While not the biggest, the Cathedral On the Plains in Victoria Kansas makes an interesting and easy to capture photograph. The church is constructed of limestone and was built by parishioners in the surround area who each had to help bring in six wagon loads of limestone from the quarries.
Other Picture Locations? Cool places to take pictures in Utah.
Feeling adventurous? They don’t call it Tornado Alley for nothing. Even if there isn’t an actual tornado, there can be very ominous looking clouds that make for great pictures. Go panorama-style on a wall of dark clouds rolling in across the sky for some potentially great shots.
Kansas Animal Photography
The easiest way to get some shots of animals in Kansas is to stroll around the Kansas City Zoo. Of course, if you want something a little bit more “authentic” to the region, the Sandsage Bison Range is where the Buffalo actually do roam. Wild animals on the Kansas plains include pronghorn antelope, deer, elk, coyotes, eagles, and my personal favorite, prairie chickens. Don’t forget to touch up on your zoo photography skills first!
Photography in Kansas City Area and Other Cities
Like many larger cities east of the Mississippi River, Kansas City was once a major transportation hub. Kansas City once served as the starting point for several wagon trails. The railroads came later, and Kansas City’s central location led it to become the major hub for the cattle industry. Fast forward to modern day and Kansas City boasts an attractive skyline and a population of almost 2 million, although that figure includes some residents across the state line in Missouri.
The result is tons of variety for architectural photography in Kansas City. Point your camera at the skyline for the traditional city shot, then head over and photograph Union Station. Along the way, you can find Art Deco buildings and some giant brick warehouses in varying states of restoration and original condition, sometimes on the same building!
Kansas City is also home to a Harley Davidson factory; however, photography is prohibited on the tour in the factory area. Pictures may only be taken in the tour center.

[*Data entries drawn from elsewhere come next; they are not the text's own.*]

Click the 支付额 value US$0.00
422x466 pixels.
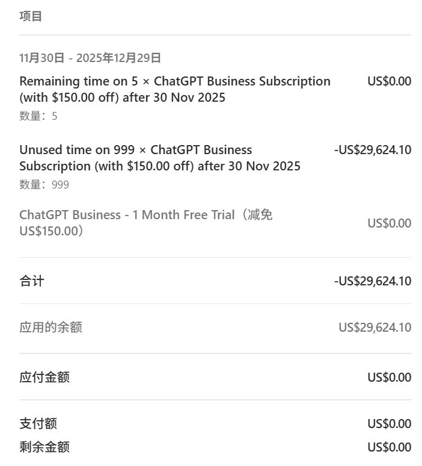[x=389, y=424]
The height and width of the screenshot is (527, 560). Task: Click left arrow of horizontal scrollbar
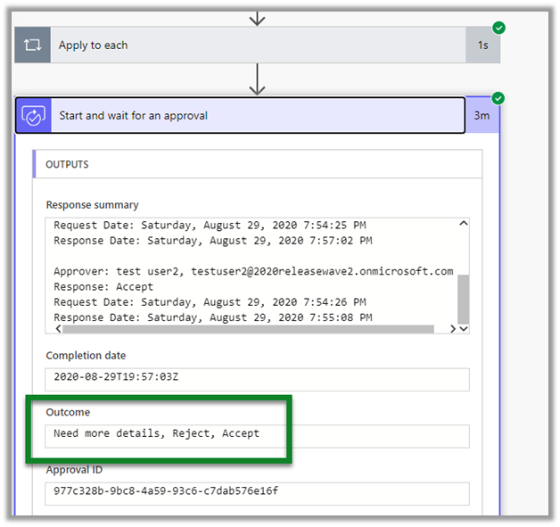point(53,328)

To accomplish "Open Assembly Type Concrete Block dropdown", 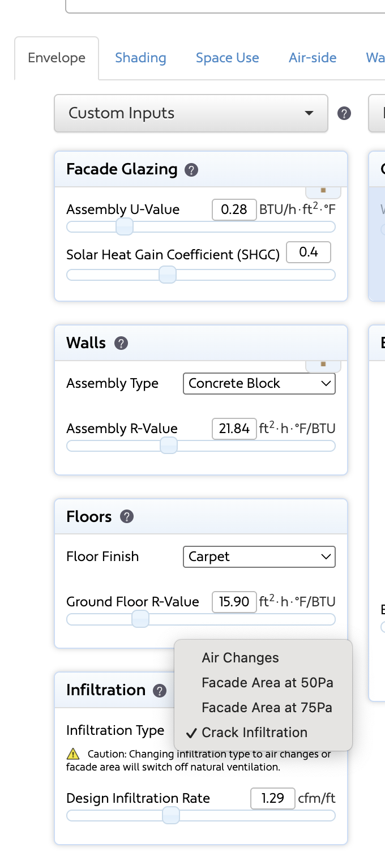I will coord(259,383).
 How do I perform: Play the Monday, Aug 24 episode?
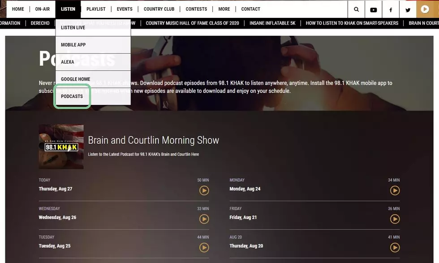[x=395, y=190]
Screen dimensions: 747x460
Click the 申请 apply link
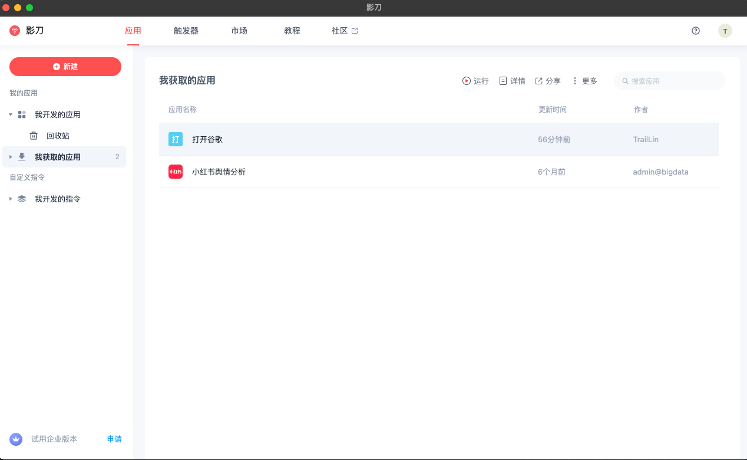coord(114,439)
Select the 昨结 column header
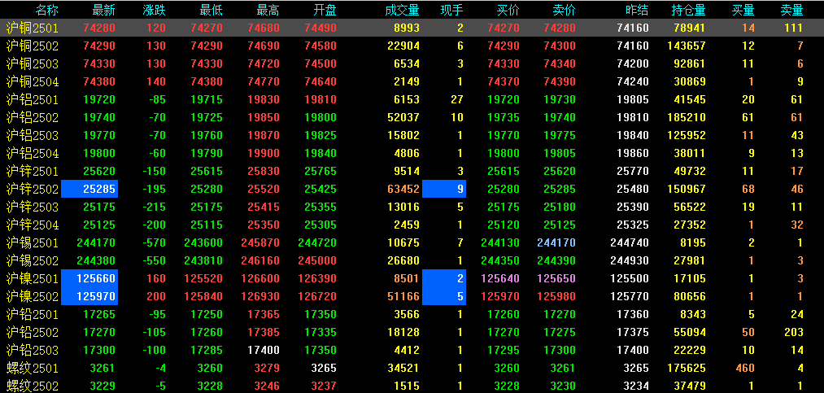This screenshot has width=824, height=393. point(637,10)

Other photography opportunities around Kansas City and other cities include the Kansas City Royals Baseball Stadium, the University of Kansas in Lawrence, Kansas State University, and numerous memorials and tributes to major state figures like Dwight D. Eisenhower.
Of course, like anywhere, there are plenty of fun buildings, fountains, parks, and museums around Kansas, particularly in Wichita, Kansas City, and near the universities. Look around and you are sure to find some great places to take pictures in Kansas.